An advance in economic unity
Merkel and Sarkozy send out hopeful signs for better governance of the euro zone
On Tuesday the German Chancellor Angela Merkel and the French President Nicolas Sarkozy agreed to begin work on a set of initiatives, in response to the difficulties that the euro zone has been experiencing recently. In the medium term these constitute a hopeful sign, in view of the urgent need for greater economic governance in the euro zone. The idea of creating a council of heads of state and government, to be initially presided by Herman van Rompuy, evinces a political will to move toward greater fiscal integration of the euro-zone countries, and thus reduces the possibility of a partial secession of Germany and the richer countries - one of the worst specters raised by the difficulties of the peripheral countries.
Some of the proposals brought forward by Sarkozy and Merkel, such as that of standardizing corporate taxes in their two countries by 2013, or using the same methods to prepare their budgets, show that the Franco-German axis is again leading EU policy, just when it is urgent that the two economic heavyweights accept the challenge of taking the helm, amid recurrent attacks on the euro in the financial markets. It is in terms of stronger common economic governance that we must interpret these new efforts to move toward shared fiscal policies, including the introduction of a tax on financial transactions. Perhaps the most controversial point is that of writing a limit on public deficit into the constitutions of the euro countries, which would take some time to enact.
These positive signs will surely produce no euphoria in the markets, which react to news of a more concrete nature; nor are they an immediate remedy for the recent damage done in the euro zone. Indeed, the calm procured in the euro-zone public-debt markets by the ECB's recent purchase moves has not been accompanied by improved expectations of economic growth. In the last quarter the advanced economies experienced a deceleration, which is particularly significant in those that have previously exerted the greatest traction effect on the world economy.

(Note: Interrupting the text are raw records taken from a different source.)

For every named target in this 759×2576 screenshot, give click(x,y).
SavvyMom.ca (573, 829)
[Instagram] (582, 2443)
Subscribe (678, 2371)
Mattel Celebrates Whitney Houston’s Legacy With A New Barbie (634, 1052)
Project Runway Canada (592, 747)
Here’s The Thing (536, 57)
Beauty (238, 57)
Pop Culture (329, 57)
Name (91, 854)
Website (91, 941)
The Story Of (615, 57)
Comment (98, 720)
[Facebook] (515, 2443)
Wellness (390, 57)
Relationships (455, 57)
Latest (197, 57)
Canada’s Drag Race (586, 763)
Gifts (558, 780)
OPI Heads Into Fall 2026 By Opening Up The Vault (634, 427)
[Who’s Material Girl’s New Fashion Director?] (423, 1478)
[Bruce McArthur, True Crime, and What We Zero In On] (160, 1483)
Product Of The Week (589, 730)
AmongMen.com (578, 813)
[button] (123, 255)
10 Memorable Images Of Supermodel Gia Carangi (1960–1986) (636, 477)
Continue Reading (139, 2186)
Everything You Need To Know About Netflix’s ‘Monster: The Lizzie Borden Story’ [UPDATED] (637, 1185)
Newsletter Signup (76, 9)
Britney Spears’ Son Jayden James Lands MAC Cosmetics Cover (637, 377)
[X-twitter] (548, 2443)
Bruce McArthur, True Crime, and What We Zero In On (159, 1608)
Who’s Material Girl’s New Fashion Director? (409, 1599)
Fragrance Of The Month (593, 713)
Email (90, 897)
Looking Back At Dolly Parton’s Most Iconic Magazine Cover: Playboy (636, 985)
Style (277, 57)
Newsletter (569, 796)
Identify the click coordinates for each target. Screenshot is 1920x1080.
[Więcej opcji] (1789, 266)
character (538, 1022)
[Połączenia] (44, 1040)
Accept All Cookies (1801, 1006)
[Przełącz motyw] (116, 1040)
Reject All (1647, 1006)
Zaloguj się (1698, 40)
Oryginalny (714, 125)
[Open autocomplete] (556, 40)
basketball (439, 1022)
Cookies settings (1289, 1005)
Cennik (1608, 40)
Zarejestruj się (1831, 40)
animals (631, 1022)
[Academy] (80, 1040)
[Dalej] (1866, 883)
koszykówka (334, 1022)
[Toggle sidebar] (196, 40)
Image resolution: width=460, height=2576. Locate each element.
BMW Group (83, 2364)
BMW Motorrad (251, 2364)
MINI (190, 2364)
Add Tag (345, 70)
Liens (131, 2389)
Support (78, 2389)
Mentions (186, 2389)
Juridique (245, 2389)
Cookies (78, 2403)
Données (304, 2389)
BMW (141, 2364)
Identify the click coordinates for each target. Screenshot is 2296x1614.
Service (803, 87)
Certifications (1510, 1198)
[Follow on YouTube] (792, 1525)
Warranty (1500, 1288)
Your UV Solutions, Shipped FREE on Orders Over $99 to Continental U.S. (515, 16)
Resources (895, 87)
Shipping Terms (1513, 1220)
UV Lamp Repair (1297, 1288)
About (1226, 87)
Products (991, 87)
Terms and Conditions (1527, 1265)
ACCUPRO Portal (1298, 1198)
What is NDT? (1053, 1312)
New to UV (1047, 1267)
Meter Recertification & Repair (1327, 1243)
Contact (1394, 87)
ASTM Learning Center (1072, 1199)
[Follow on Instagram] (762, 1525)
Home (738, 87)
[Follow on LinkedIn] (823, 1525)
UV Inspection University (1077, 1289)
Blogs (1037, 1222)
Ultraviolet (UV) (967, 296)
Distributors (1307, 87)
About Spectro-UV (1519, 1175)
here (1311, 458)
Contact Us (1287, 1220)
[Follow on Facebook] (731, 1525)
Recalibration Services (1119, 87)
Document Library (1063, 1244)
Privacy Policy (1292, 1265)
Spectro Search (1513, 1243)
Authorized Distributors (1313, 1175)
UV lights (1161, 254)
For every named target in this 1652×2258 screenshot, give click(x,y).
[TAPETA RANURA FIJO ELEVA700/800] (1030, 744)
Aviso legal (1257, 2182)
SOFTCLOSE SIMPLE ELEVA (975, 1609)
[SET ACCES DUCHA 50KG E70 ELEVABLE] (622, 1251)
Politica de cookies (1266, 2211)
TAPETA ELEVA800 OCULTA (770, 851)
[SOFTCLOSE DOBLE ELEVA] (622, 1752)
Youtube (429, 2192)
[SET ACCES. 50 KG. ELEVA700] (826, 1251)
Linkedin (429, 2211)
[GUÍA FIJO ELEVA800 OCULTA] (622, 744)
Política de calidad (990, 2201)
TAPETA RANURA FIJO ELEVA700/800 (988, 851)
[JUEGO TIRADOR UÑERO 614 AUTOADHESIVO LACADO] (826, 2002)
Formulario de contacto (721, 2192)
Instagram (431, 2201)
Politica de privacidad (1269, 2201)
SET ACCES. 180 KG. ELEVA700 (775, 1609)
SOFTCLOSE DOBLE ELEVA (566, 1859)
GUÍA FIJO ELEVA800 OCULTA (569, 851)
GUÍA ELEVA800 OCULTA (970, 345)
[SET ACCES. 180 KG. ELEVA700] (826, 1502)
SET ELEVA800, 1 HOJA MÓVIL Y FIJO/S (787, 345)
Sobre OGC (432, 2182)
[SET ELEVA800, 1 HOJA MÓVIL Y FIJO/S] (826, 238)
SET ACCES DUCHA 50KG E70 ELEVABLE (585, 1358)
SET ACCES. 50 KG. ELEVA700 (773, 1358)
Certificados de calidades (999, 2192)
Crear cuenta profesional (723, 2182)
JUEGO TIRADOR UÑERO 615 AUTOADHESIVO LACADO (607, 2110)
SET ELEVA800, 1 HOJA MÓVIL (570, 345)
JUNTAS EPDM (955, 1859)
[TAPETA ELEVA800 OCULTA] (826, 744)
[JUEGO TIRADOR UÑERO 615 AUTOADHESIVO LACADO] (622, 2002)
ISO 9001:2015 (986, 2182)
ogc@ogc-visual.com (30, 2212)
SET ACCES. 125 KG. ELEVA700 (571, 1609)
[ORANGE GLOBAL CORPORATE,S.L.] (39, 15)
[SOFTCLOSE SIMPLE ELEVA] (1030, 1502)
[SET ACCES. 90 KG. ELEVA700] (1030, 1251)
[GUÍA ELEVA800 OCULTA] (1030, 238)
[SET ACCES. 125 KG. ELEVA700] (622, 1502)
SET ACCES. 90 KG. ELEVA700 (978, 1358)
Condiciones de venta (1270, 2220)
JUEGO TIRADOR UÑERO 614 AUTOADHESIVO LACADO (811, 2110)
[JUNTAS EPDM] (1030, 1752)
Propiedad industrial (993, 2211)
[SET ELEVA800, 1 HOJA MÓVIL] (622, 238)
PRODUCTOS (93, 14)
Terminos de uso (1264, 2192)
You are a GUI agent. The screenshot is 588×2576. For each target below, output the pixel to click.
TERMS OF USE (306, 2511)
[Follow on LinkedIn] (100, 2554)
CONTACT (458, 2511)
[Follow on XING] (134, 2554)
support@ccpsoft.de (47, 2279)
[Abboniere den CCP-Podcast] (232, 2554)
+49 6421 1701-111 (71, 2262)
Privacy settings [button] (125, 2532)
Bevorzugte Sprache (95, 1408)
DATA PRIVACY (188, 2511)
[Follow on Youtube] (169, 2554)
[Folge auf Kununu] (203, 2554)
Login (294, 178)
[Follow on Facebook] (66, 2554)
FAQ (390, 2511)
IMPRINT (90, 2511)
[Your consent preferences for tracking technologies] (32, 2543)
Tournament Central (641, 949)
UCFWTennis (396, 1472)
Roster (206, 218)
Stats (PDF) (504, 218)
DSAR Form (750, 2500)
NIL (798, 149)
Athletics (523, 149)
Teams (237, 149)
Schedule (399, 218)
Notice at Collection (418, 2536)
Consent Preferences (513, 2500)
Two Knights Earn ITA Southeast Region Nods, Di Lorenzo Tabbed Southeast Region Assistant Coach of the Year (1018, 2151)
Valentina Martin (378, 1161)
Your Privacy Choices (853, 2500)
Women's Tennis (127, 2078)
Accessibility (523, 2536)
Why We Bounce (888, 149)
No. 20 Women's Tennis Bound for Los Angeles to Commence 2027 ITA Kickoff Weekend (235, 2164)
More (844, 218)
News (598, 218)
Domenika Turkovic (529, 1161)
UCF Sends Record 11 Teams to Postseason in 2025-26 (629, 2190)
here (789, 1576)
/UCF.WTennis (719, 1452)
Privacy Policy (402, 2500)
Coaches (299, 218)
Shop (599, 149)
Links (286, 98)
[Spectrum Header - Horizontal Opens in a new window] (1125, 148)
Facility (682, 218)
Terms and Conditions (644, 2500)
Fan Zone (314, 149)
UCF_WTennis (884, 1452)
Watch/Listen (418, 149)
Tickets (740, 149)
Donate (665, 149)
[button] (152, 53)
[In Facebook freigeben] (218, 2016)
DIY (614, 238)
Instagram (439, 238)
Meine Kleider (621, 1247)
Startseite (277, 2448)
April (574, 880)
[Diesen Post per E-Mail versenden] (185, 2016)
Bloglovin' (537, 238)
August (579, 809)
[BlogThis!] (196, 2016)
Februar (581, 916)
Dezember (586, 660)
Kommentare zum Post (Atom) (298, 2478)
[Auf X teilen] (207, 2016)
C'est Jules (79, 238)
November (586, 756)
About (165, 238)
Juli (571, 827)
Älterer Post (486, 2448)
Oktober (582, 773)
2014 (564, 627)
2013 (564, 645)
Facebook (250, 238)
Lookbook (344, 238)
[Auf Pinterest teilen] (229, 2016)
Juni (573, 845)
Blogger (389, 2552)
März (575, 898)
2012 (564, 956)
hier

The growth rate of Germany, until now the most dynamic of the euro-zone economies, slowed drastically. Against the 0.5 percent of most forecasts, the growth of GDP in the second quarter compared to 2010 was a mere 0.1 percent: the lowest since the negative growth registered in the first quarter of 2009. The crisis in the rest of the euro zone and in the US has much to do with this slowdown. None of Germany's major customer economies are likely to grow more in the second half than in the first.
Nor did France grow in the second quarter. The malaise in France's economy is due not only to the threat to its credit rating, but also to the growth slowdown, and to adverse impacts on its banking system - not unlike the Spanish and Italian situations, though less intense. It is in this context that Sarkozy and Merkel have taken a step forward that will serve to bolster the enlargement of the European Financial Stability Fund, planned for September.